The Ryan Ranch is a 2000 acre ranch on the east bank of the North Platte River in Carbon County, Wyoming, about 8 mi south of Saratoga. One of the oldest ranches in the Platte Valley of central Wyoming, it was founded by Barton T. Ryan in 1874 and expanded by his son Cecil A. Ryan. The ranch headquarters comprises 17 structures arranged around a barnyard. The oldest structure is the 1875 homestead. Other buildings include sheds, shops, guest cabins, barns, trailers and a privy.

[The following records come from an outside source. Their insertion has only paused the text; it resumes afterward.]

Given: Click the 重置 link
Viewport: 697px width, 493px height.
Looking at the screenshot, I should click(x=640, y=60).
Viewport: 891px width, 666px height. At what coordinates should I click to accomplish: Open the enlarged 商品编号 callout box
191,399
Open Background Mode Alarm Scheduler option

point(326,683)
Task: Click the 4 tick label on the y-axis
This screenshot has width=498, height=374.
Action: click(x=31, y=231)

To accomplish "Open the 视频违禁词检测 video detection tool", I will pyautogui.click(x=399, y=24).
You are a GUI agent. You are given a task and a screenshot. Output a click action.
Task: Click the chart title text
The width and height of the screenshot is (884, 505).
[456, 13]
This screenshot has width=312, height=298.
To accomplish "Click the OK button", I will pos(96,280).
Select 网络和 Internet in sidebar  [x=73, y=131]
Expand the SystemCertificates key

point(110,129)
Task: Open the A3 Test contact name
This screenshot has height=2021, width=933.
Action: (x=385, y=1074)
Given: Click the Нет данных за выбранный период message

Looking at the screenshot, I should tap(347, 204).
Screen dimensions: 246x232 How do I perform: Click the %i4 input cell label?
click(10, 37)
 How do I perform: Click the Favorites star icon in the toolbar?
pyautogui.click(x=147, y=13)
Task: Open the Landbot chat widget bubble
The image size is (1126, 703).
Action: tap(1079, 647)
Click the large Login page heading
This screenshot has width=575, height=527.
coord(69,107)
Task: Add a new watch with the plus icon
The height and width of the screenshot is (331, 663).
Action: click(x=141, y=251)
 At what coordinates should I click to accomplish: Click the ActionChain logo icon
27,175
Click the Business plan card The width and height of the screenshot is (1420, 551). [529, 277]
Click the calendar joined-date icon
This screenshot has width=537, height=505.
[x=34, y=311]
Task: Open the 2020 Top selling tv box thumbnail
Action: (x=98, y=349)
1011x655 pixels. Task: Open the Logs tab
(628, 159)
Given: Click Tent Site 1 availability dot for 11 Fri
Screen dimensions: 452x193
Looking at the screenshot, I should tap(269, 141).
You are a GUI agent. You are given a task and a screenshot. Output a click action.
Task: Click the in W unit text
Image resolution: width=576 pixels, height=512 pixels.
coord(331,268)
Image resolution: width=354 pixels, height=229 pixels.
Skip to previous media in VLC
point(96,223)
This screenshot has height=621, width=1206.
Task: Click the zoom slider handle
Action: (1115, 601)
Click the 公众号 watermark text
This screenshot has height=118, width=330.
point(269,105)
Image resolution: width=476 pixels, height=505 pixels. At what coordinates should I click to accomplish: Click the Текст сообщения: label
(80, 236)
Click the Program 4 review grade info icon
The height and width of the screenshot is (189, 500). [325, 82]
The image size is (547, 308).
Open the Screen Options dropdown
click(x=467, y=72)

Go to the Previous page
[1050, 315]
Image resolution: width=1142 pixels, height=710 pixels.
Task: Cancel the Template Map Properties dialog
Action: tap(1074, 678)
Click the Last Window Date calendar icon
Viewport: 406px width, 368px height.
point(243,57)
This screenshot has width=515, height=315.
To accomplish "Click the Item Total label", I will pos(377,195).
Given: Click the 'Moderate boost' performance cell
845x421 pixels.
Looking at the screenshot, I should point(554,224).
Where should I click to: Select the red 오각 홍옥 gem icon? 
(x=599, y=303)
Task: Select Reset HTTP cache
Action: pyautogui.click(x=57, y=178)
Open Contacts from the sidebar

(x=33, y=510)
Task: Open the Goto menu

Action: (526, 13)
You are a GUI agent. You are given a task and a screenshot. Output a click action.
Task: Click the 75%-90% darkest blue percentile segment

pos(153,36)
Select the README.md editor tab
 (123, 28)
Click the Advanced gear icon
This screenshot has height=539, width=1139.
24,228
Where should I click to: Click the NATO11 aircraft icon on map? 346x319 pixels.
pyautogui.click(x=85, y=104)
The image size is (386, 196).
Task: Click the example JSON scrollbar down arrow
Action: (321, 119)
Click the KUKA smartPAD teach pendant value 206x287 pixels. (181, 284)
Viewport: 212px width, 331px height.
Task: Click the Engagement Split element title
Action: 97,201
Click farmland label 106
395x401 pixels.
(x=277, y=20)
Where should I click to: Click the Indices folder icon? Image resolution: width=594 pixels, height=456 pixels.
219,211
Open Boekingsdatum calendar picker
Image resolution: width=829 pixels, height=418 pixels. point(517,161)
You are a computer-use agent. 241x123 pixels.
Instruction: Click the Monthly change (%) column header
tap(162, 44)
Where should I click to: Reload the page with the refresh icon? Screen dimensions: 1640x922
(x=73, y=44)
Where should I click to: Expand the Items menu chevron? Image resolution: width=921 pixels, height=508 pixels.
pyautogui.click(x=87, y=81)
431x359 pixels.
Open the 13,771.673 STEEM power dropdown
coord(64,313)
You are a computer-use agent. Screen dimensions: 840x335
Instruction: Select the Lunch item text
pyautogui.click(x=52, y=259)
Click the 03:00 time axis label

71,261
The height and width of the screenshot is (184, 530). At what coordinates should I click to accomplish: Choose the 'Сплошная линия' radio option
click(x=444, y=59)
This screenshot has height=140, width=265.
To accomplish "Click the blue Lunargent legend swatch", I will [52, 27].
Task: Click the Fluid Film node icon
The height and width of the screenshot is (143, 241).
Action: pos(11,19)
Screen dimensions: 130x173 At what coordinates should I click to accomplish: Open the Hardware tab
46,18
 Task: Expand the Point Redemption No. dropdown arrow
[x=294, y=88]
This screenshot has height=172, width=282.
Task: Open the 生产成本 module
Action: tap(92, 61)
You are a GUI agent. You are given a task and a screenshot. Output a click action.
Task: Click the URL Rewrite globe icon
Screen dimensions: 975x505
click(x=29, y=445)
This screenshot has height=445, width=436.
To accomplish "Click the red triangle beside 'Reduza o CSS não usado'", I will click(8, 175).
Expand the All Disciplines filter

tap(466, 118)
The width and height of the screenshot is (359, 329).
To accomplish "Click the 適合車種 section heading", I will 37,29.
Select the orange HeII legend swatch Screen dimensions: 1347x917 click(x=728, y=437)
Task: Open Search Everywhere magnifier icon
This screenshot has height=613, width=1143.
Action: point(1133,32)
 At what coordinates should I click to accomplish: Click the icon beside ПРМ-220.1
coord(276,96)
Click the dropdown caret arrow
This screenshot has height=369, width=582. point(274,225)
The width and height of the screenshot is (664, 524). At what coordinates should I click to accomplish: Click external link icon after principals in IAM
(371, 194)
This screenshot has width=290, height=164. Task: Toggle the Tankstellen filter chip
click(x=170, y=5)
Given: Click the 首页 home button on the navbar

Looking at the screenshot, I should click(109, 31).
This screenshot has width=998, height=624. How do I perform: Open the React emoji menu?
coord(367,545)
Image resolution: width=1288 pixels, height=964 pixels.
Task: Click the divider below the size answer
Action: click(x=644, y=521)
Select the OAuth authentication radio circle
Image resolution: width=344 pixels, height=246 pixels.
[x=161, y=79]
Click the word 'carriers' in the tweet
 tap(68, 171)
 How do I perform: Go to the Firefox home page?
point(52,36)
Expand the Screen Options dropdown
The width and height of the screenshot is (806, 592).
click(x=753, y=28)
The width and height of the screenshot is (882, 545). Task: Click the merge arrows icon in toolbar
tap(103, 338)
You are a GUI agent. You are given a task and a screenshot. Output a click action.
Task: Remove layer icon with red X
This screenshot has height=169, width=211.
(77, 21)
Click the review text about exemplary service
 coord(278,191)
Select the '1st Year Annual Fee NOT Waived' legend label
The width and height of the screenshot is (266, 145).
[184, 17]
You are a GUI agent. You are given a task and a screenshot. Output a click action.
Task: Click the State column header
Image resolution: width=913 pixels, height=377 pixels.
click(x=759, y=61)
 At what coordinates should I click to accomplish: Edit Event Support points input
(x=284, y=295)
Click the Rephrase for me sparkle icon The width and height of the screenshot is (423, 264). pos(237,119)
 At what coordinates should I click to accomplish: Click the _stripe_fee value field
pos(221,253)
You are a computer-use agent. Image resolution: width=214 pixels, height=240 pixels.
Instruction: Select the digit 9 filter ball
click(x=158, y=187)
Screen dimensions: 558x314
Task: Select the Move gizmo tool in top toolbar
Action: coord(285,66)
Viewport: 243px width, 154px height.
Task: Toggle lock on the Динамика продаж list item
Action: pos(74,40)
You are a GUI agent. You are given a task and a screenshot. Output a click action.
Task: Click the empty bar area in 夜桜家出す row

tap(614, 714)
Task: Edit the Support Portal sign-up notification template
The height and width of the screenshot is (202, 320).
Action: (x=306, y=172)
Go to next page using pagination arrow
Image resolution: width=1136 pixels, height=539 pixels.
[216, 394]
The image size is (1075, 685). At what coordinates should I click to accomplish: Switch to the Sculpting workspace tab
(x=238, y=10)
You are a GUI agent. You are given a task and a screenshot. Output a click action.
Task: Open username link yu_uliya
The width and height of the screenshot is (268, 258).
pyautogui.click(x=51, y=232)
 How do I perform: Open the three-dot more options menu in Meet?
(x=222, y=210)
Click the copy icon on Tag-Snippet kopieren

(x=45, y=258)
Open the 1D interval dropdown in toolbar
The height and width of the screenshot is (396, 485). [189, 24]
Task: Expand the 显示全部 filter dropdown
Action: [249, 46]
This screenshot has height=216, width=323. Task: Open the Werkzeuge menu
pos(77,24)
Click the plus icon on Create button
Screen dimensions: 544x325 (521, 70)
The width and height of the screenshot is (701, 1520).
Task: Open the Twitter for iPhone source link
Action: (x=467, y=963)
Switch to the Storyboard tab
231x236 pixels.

Barton T. Ryan was born in Brookville, Indiana on July 29, 1838, and grew up in Burlington, Iowa. After Army service during the American Civil War he organized a cavalry unit in which he served for three years and eventually commanded. As part of his cavalry service he came under the command of General Alfred Sully in operations against the Sioux. After leaving the Army he operated a sawmill at Fort Reno. After Fort Reno was abandoned in 1868 Ryan moved the equipment to Fort Steele on the North Platte. In 1870 Ryan returned to Burlington to marry Mary Law Ridding. They returned to Fort Steele the same year and by 1874 had established a homestead at the ranch site. Ryan went into partnership with John W. Hugus and developed a herd of as many as 7000 cattle. He also continued to operate sawmills. In politics he was Carbon County Attorney in 1872, County Assessor in 1874 and County Commissioner in 1878. He was a member of the Rawlins and Saratoga Masonic lodges.

The Ryan Ranch was placed on the National Register of Historic Places on March 29, 1978. Only the headquarters section of the ranch is included in the designated area, amounting to 150 acre of the ranch.